Of course, in their lifetimes, both Van Gogh and Mozart, my first two examples, were considered a waste of space. People begrudged paying them. Landlords and lenders hounded them for unpaid rents and debts. They were thought to be unpleasant and inconvenient, in polite society. Essentially, they didn’t fit in.
Neither of them had the trappings and wealth of society figures, nor the power and influence of somebody recognisably important, like a noble or wealthy merchant. Both were considered to be lowly, jobbing artists, producing works that were sometimes quite offensive, in their brash novelty. The senses were assaulted by the emotional impact of their work and most people of the day found this uncomfortable and disturbing. They didn’t like it. They didn’t like them. They thought their art was somewhat odious.
Remember this, next time you pass judgement on the merits and worth of some contemporary artist or other. Ask yourself which of these artists will be sadly missed, when they’re gone. Which of these artists will we wish had been able to gather the energy, heart, courage, resources and opportunities to make more of their art? Which ones should we assist instead of impeding?
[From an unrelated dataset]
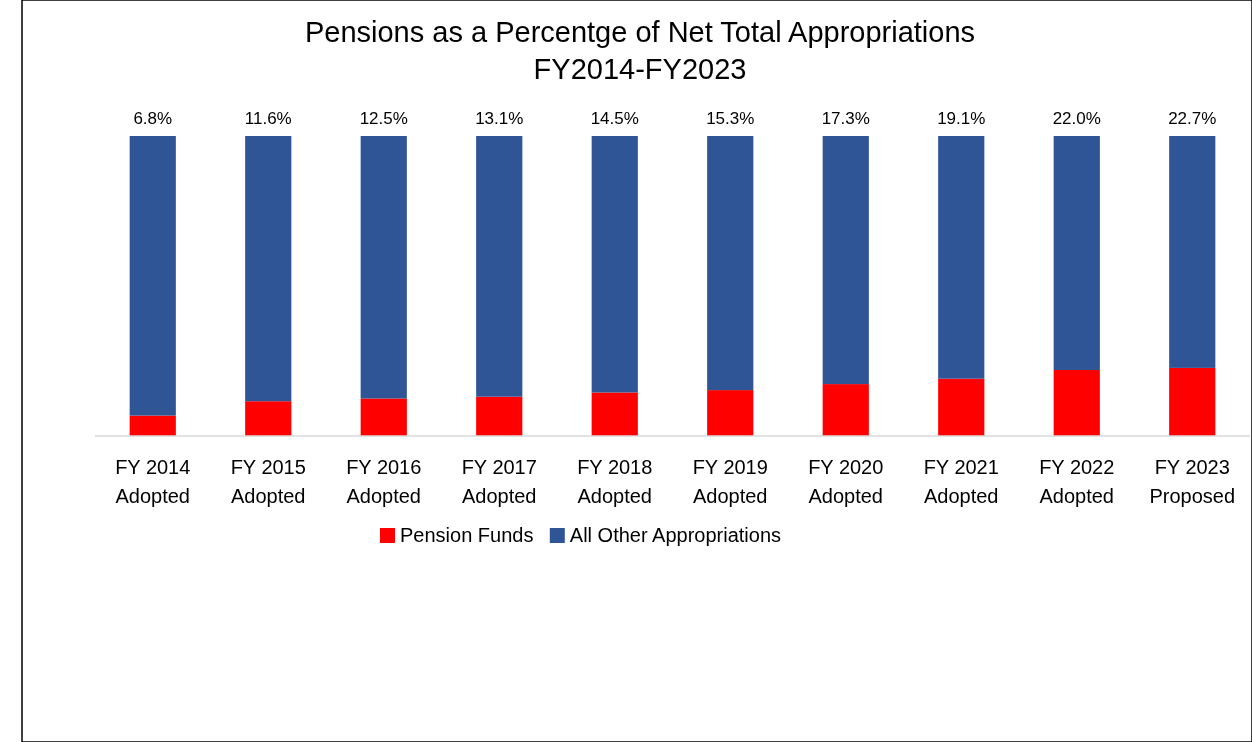 The height and width of the screenshot is (742, 1252). Describe the element at coordinates (1192, 118) in the screenshot. I see `text: 22.7%` at that location.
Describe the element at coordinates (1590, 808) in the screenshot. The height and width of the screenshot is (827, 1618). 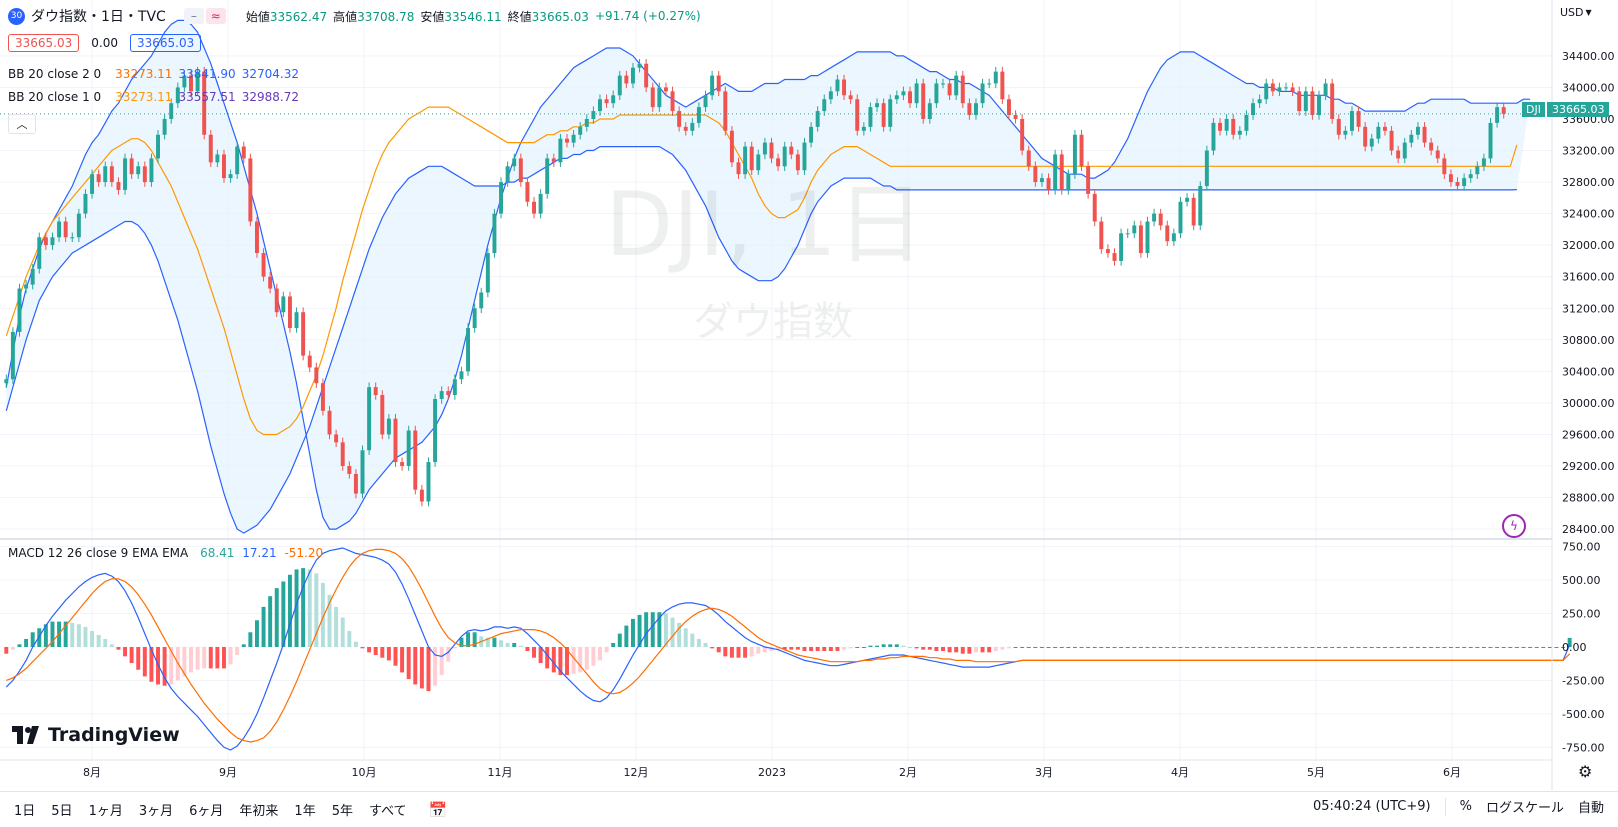
I see `auto-scale-toggle: 自動` at that location.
As an artist, next time you feel the dead weight of rejection, criticism or obstruction, in your work, remind yourself that you might be that artist who, in time, everybody wishes had been able to produce more of their work. Rather than despairing and giving up, think of how much the work you don’t produce is going to be missed, with an ache and hunger that can never be satisfied, once you’re gone. Let your work speak for a life well lived, as an artist.
Think of all the missing masterpieces.